The potential reimposition of sanctions remains a significant concern, with recent legal developments in Venezuela impacting the Joe Biden administration’s willingness to engage in further sanctions relief. Rystad Energy acknowledges that any such reimposition post-April could slow the growth to around 870,000 b/d.

All U.S. sanctions “are on the table” if Venezuela reneges on agreement for free and fair elections | OilNOW 

Venezuela’s top court on Jan. 26 closed the door on key opposition candidates running against Nicolas Maduro for the presidency later this year. The Biden administration, in turn, reimposed the sanctions it had eased in a push for free and fair elections in the South American nation. U.S. State Dept. spokesman Matthew Miller on Jan. 29 said the ban violates the Barbados agreement, signed to allow for a level playing field in the upcoming polls. In support of it, the U.S. had issued “General License 44”, allowing relief to Venezuela’s oil and gas sector. 

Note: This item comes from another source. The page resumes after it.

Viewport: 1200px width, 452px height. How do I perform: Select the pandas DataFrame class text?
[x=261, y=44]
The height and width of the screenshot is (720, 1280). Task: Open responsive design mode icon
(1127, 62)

Maduro has until April to decide whether he will hold credible elections or face the wrath of more U.S. sanctions. It would be in his best interest to, since the ease of sanctions helped Venezuela’s economy with its slow mend.

Looking ahead, Rystad Energy’s January scenario envisions a peak in production at 1.1 million b/d in 2025-26, gradually declining to around one million b/d by the end of the decade. 

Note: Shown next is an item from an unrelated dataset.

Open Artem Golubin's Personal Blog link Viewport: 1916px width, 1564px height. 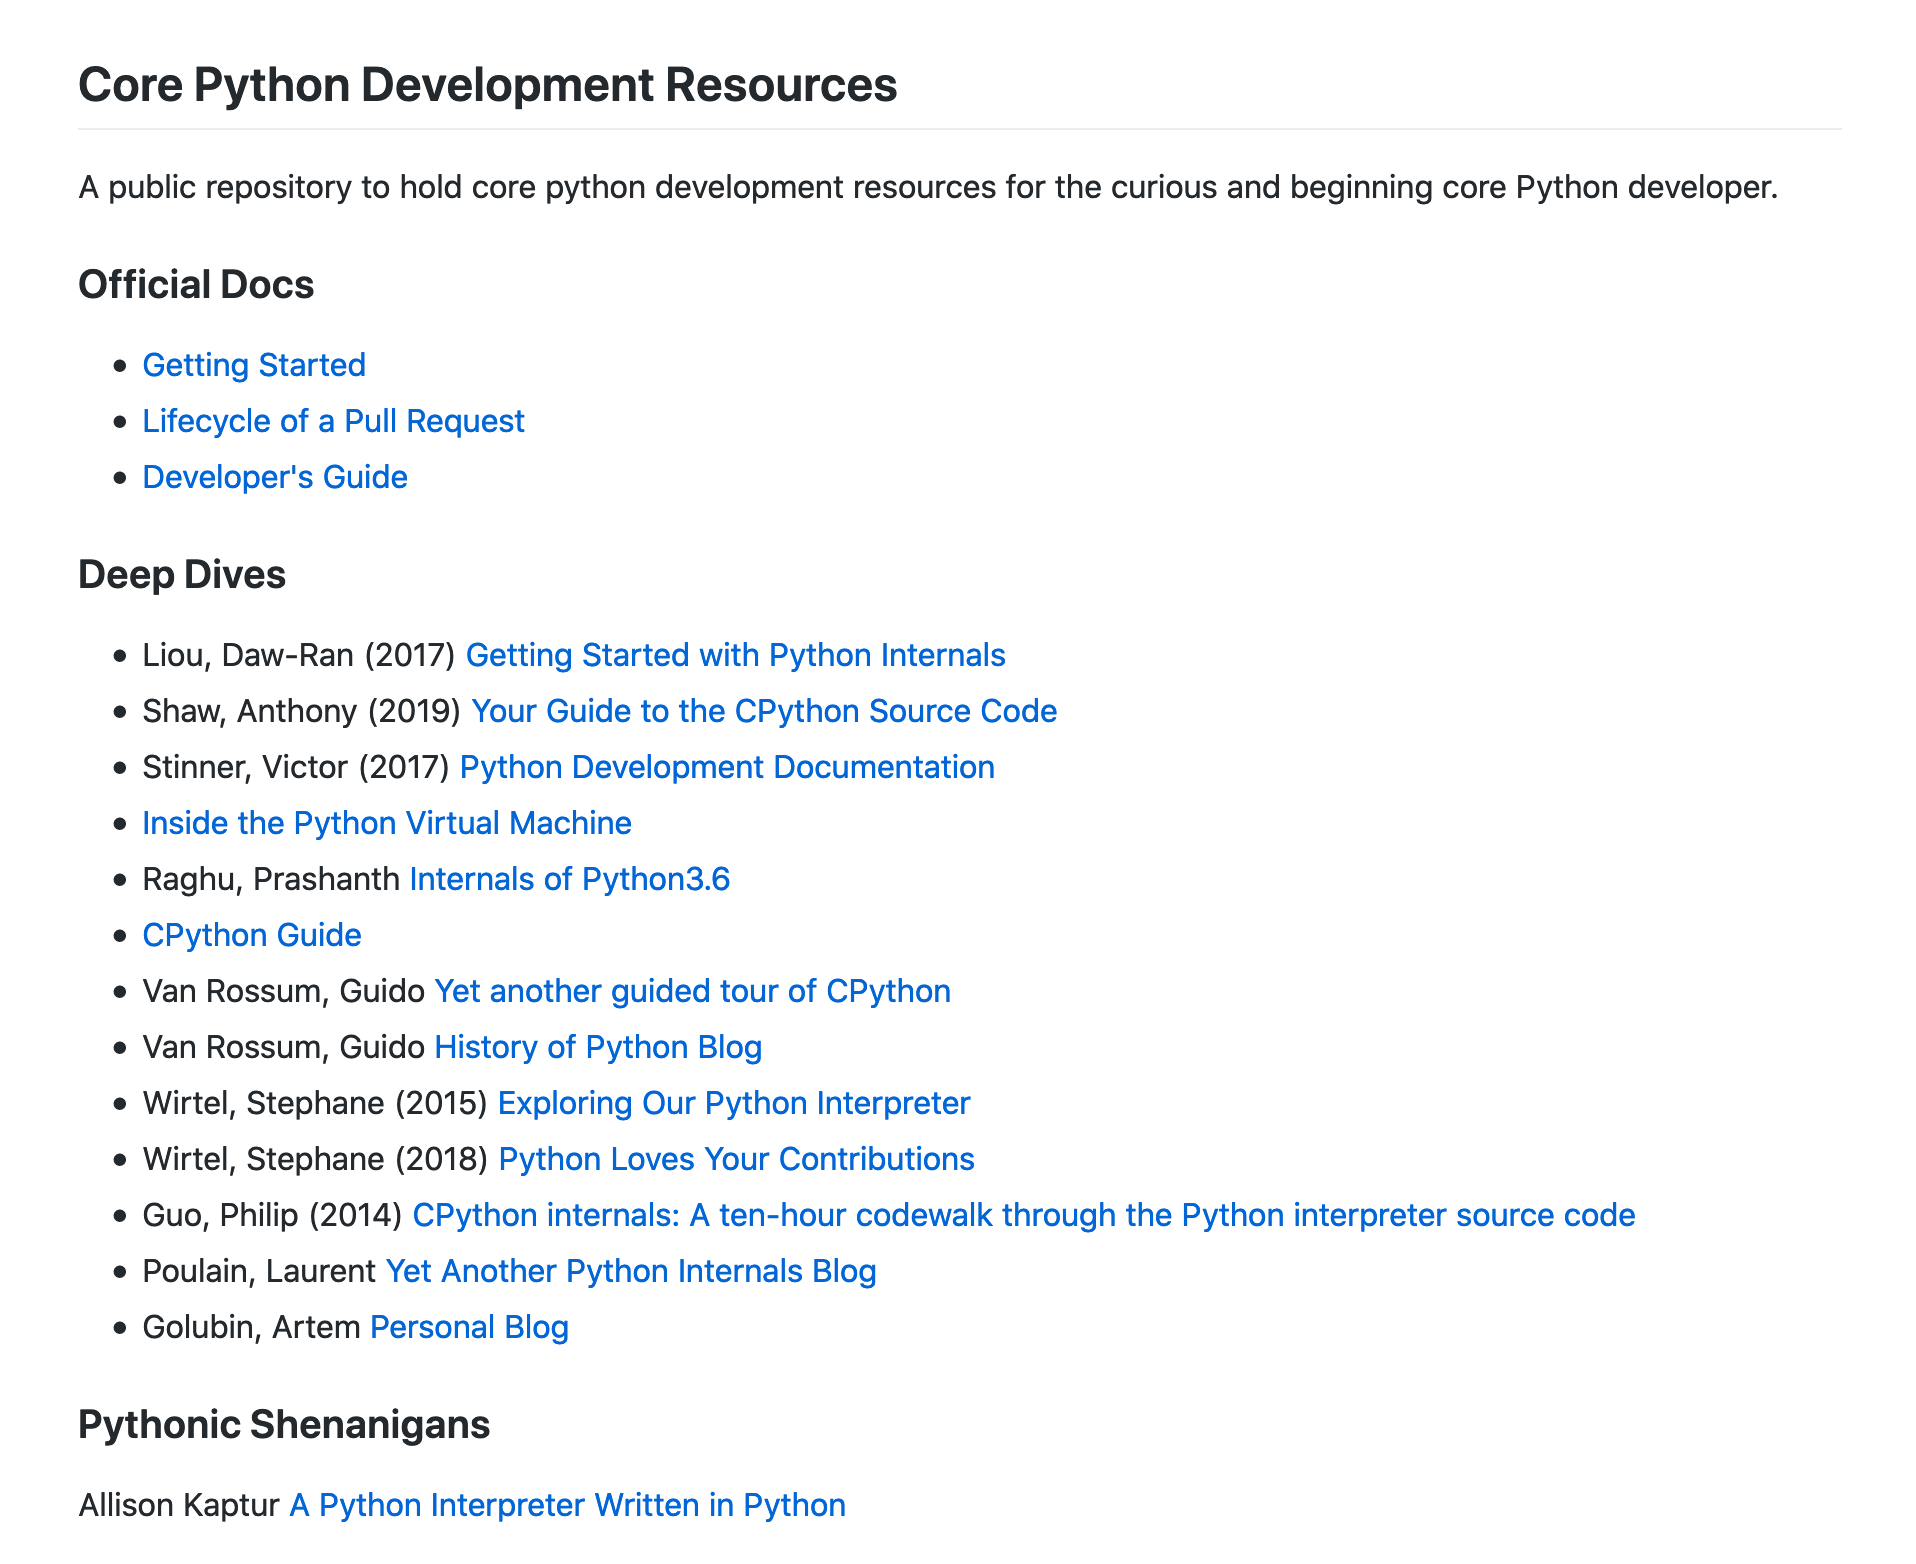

However, the report underscores the need for substantial investment in the hydrocarbons sector to realize these projections. The easing of sanctions, according to Rystad Energy, could potentially result in a 31% increase in crude production over the next four years, but uncertainty looms as companies adopt a wait-and-see approach until April.

Rystad Energy stressed that without a significant influx of investment and political stability, Venezuela’s short-term growth may reach 115,000 b/d, ultimately leveling off at 1 million b/d by the end of 2024.